Le piano y apporte une transparence fluide, le sarod une densité presque minérale, le tabla et la tanpura une pulsation discrète mais essentielle. Quant à la flûte de Naïssam Jalal, elle agit moins comme un instrument soliste que comme une force de circulation : elle ne domine pas les pièces, elle les traverse, les éclaire, les ouvre. C’est elle qui relie les brumes, les rivières, les champs, les lueurs nocturnes et les paysages intérieurs suggérés par les titres. Une flûte qui ne commente pas le monde : elle en prolonge la respiration.

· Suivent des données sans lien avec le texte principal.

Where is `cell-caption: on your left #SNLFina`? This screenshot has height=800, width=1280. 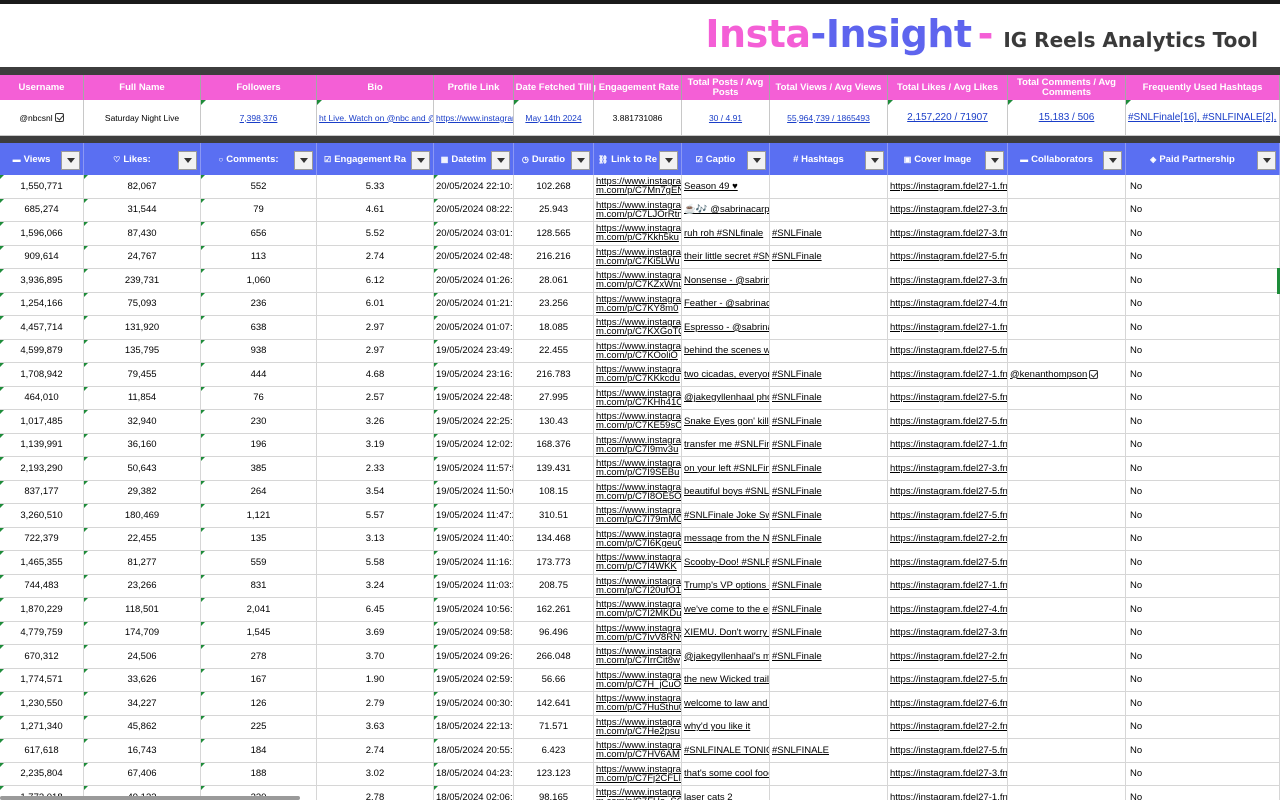 cell-caption: on your left #SNLFina is located at coordinates (726, 468).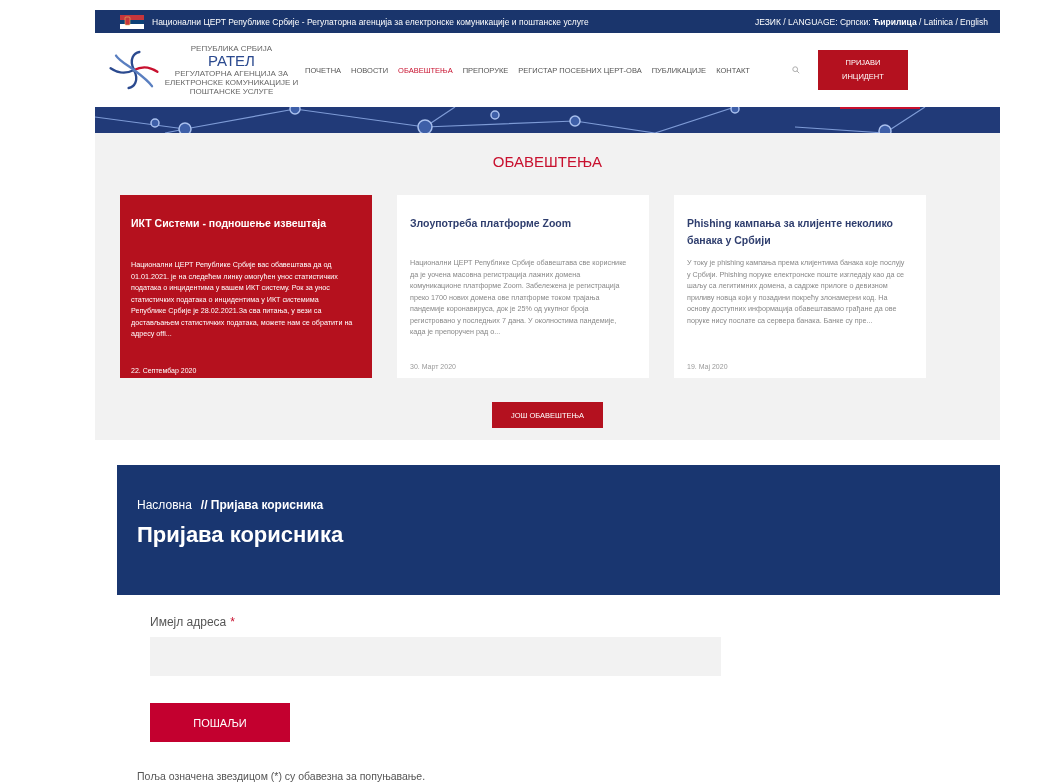 The width and height of the screenshot is (1038, 782). What do you see at coordinates (241, 535) in the screenshot?
I see `page-title: Пријава корисника` at bounding box center [241, 535].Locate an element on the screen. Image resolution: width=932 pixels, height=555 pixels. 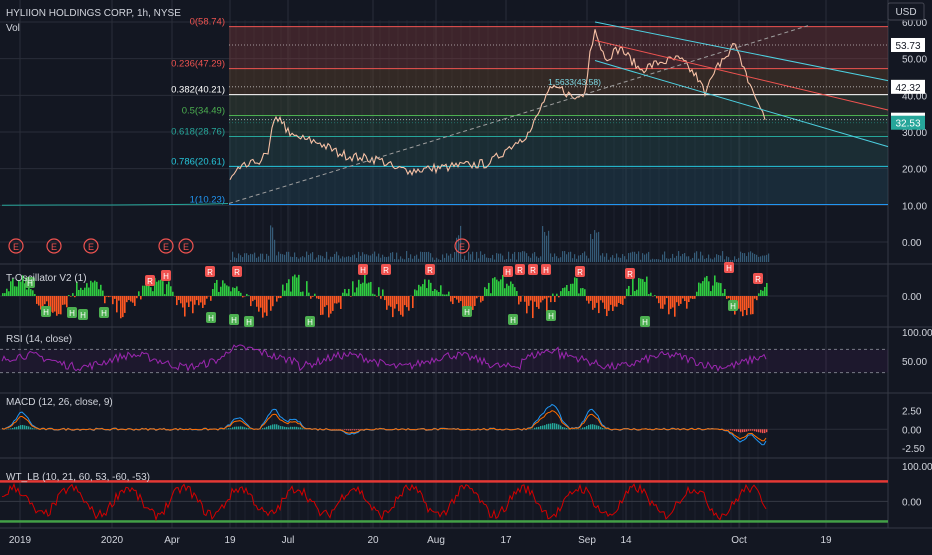
fib-zone is located at coordinates (558, 152).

Cinq pièces, cinq états de l'air

Les cinq morceaux du disque ressemblent à cinq seuils. “Tears in Delhi’s Fog” déploie une brume émotionnelle dense, où la ville semble s’effacer dans une vapeur de mémoire. “Bath of Forgiveness in the Moonlight” installe un climat de purification nocturne, presque rituel, où la musique lave davantage qu’elle n’affirme. “Soft Rain on a Silent River” étire quant à lui le temps avec une douceur liquide, comme si chaque note tombait dans une eau déjà pleine de silence.

Avec “In the Rice Fields at Dawn”, l’album s’ouvre à une lumière plus terrestre, plus tactile, presque nourricière. Puis “Inner Landscape in Raag Kafi” referme la traversée en ramenant le dehors vers le dedans : après les brouillards, les pluies et les champs, c’est finalement le paysage intérieur qui devient le plus vaste. Le disque suit ainsi une trajectoire très fine : du monde observé vers le monde ressenti, de la marche vers l’écoute, de la vision vers la résonance.

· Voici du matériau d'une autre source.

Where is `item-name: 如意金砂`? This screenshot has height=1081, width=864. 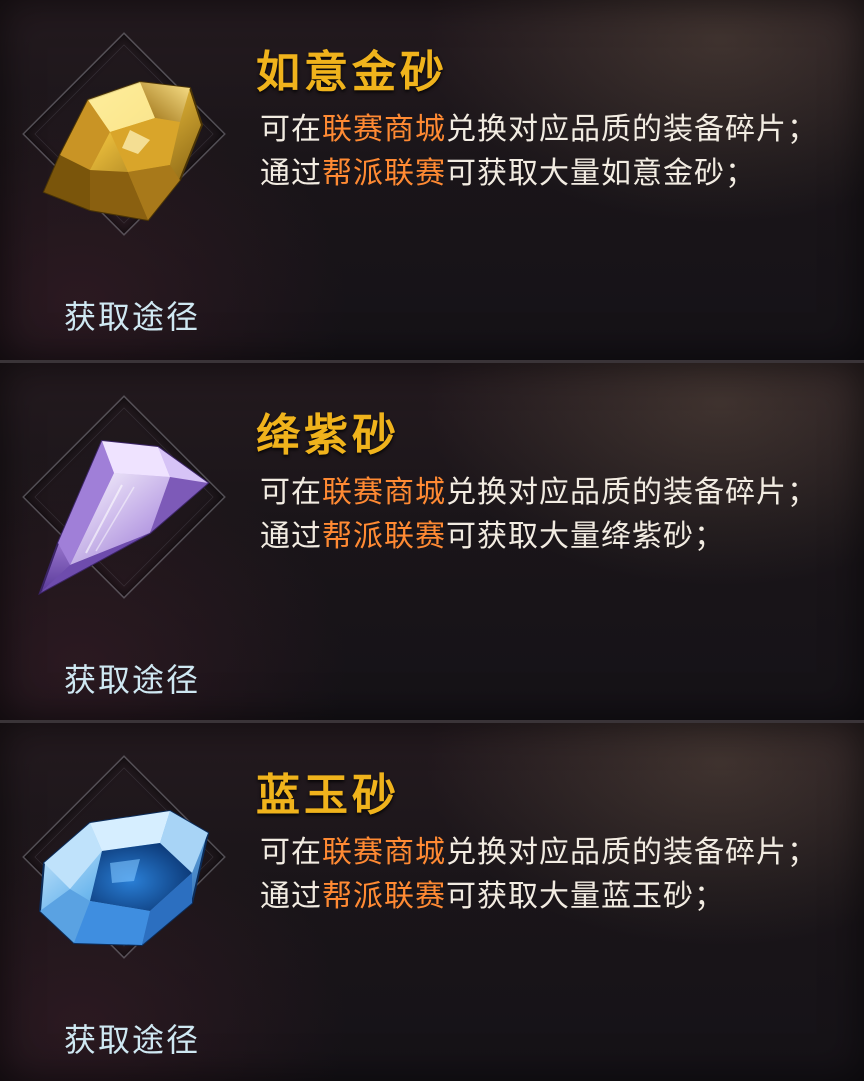
item-name: 如意金砂 is located at coordinates (352, 72).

Plus qu’un voyage sonore, Landscapes of Eternity propose une autre vitesse d’écoute.

  • Sortie : 27 mars 2026
  • Label : Les Couleurs du Son
  • Release party : 11 juin 2026, New Morning (Paris)
  • Singles : “Tears in Delhi’s Fog”, “Bath of Forgiveness in the Moonlight”, “In the Rice Fields at Dawn”

Une oeuvre de patience, d'étude et de liberté

Ce disque possède la beauté des œuvres longuement mûries. Ces dernières années, Naïssam Jalal a nourri ce projet par l’étude de la littérature, du cinéma et de l’histoire du sous-continent indien, tout en approfondissant sa connaissance de la musique hindoustanie auprès de différents musiciens. En janvier 2023, elle a notamment passé un mois auprès du maître du bansuri Hariprasad Chaurasia, avant de suivre également l’enseignement de la chanteuse Indrani Mukherjee entre 2023 et 2025. Cette traversée donne au disque sa densité : rien n’y paraît décoratif, tout y semble vécu, assimilé, transformé.

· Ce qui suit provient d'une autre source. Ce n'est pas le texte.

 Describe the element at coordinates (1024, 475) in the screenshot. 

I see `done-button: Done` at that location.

Avec Landscapes of Eternity, Naïssam Jalal réussit ainsi une forme rare de justesse : une musique de recueillement qui reste profondément incarnée, une musique qui apaise sans endormir, qui contemple sans se retirer du monde. Un disque qui ne cherche pas à impressionner, mais à élargir la perception. Et c’est peut-être là sa plus belle force : nous rappeler qu’écouter peut encore être une manière d’habiter plus intensément le vivant.

Tracklist

Landscapes of Eternity | 2026

A propos de Naïssam Jalal

Flûtiste, vocaliste et compositrice, Naïssam Jalal s’est imposée au fil de ses albums comme l’une des grandes voix de la scène jazz contemporaine. Son travail tisse des liens entre cultures musicales, imaginaires et mémoires, dans une écriture libre, profonde et singulière. Récompensée notamment par le Grand Prix de l’Académie Charles Cros 2017, une Victoire du Jazz 2019, le Prix des Musiques d’ICI 2020 et le Premier Prix Jazz de l’International Songwriting Competition 2022, elle a également été nommée Chevalière des Arts et des Lettres en 2023. À la tête de plusieurs formations, elle poursuit une œuvre exigeante qui redonne au mot liberté toute sa densité.